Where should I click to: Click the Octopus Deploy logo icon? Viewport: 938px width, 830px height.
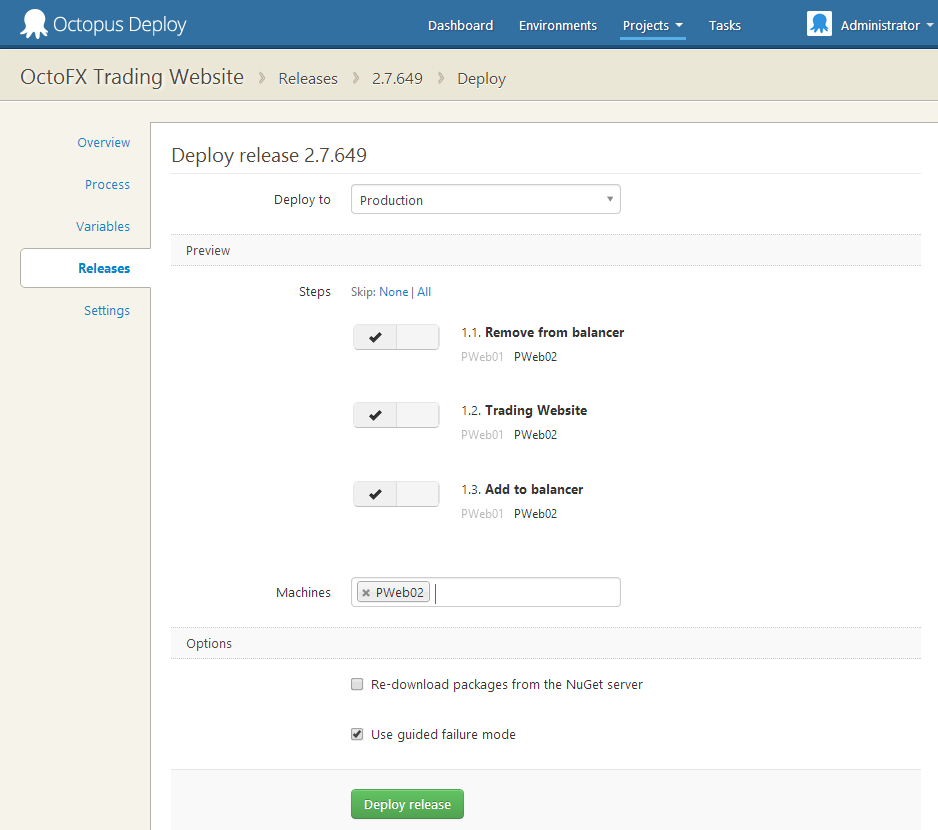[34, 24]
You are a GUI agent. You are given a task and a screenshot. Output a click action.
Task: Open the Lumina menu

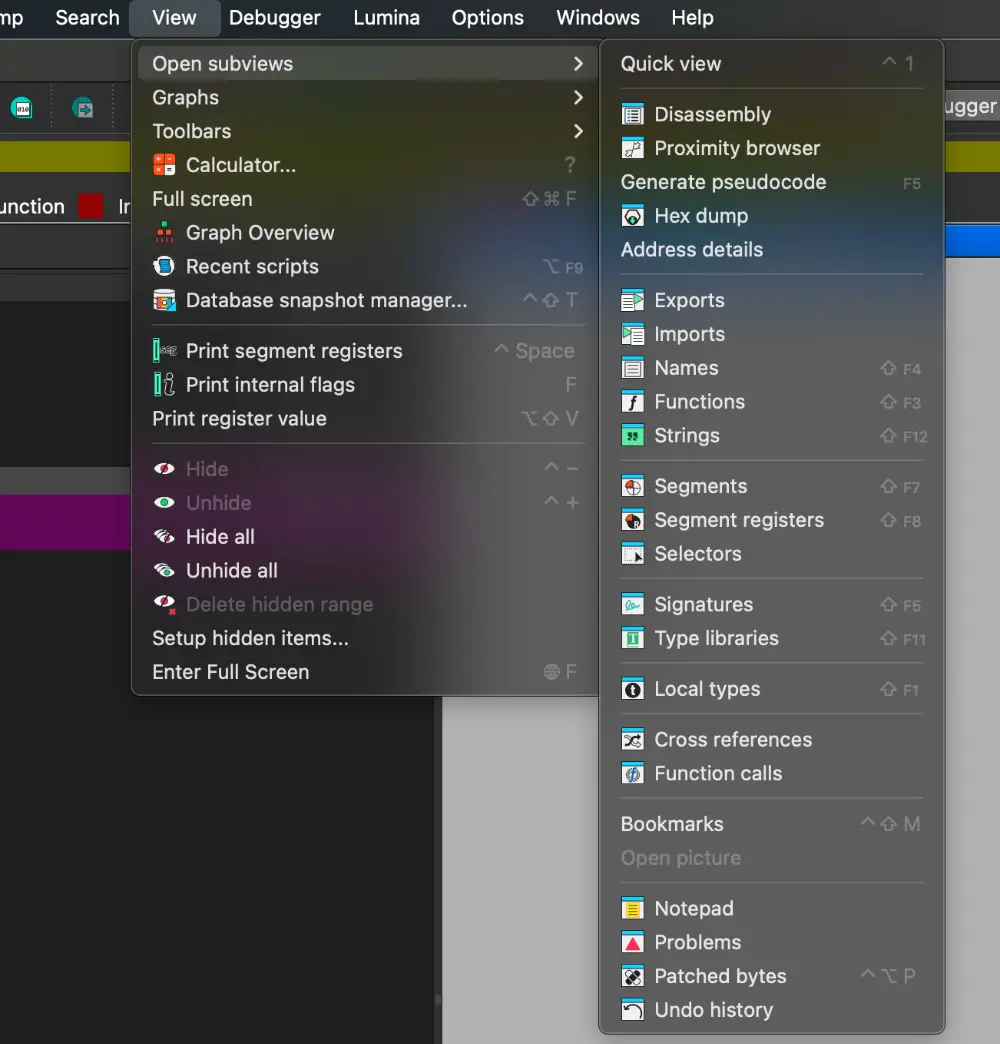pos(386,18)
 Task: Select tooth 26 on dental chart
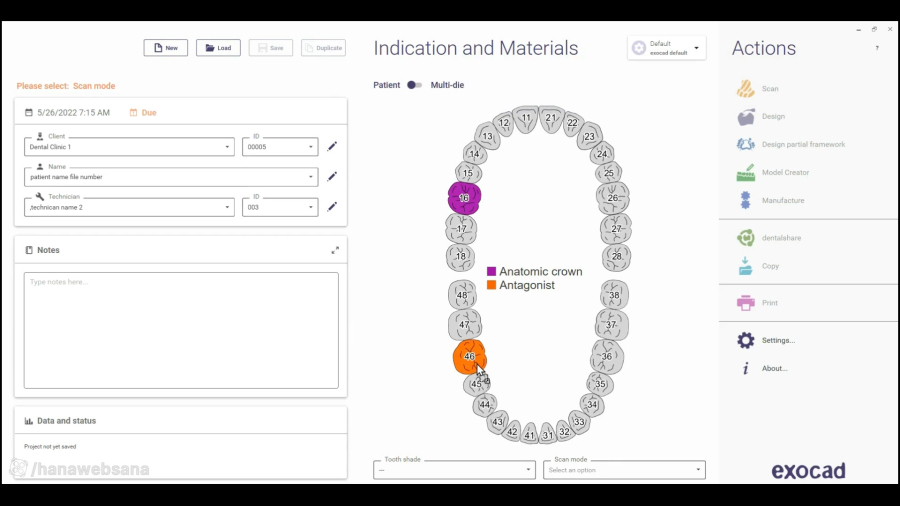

---

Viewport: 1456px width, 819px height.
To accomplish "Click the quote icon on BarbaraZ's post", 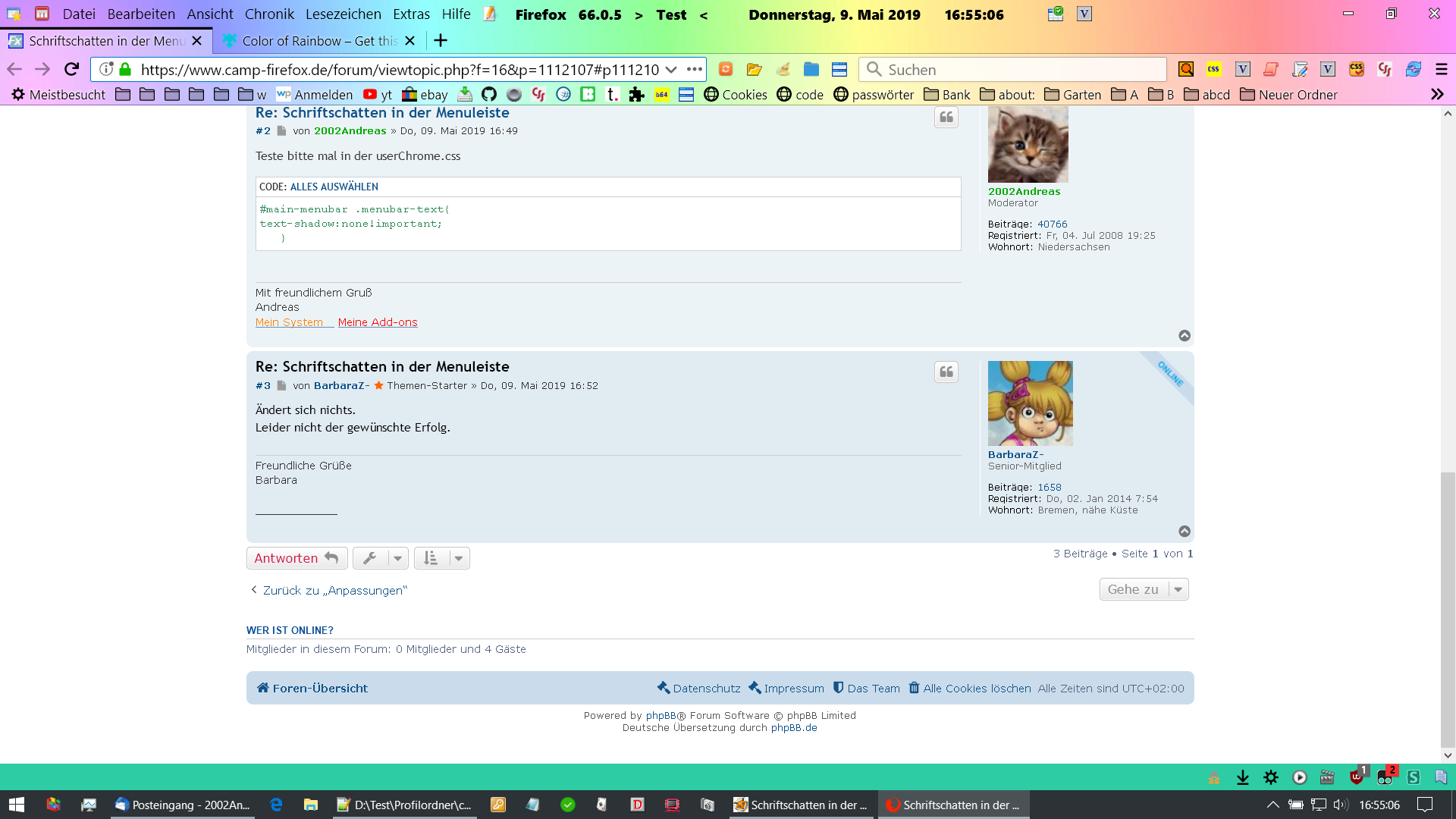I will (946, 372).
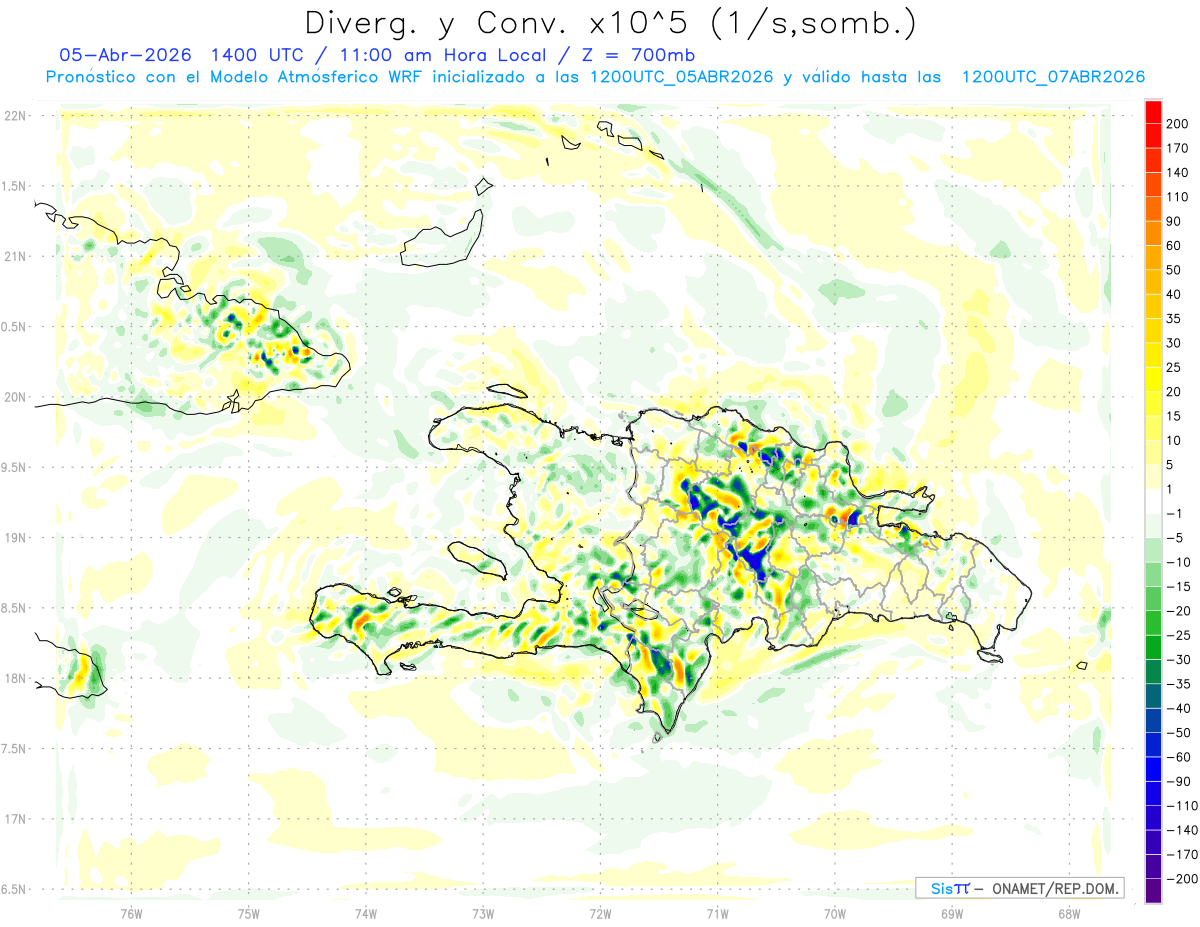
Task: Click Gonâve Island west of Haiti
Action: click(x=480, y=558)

* _AIM_
Can you repeat the listing from the line with "Where should I" to the line with "Task: Select tooth 26 on dental chart", leaving the pictures out of your answer?

* _THE SOLUTION_
Where should I click to: Click the Octopus Deploy logo icon? Viewport: 938px width, 830px height.
[34, 24]
You are a GUI agent. You are given a task and a screenshot. Output a click action.
Task: Open the Lumina menu

pos(386,18)
 Task: Select tooth 26 on dental chart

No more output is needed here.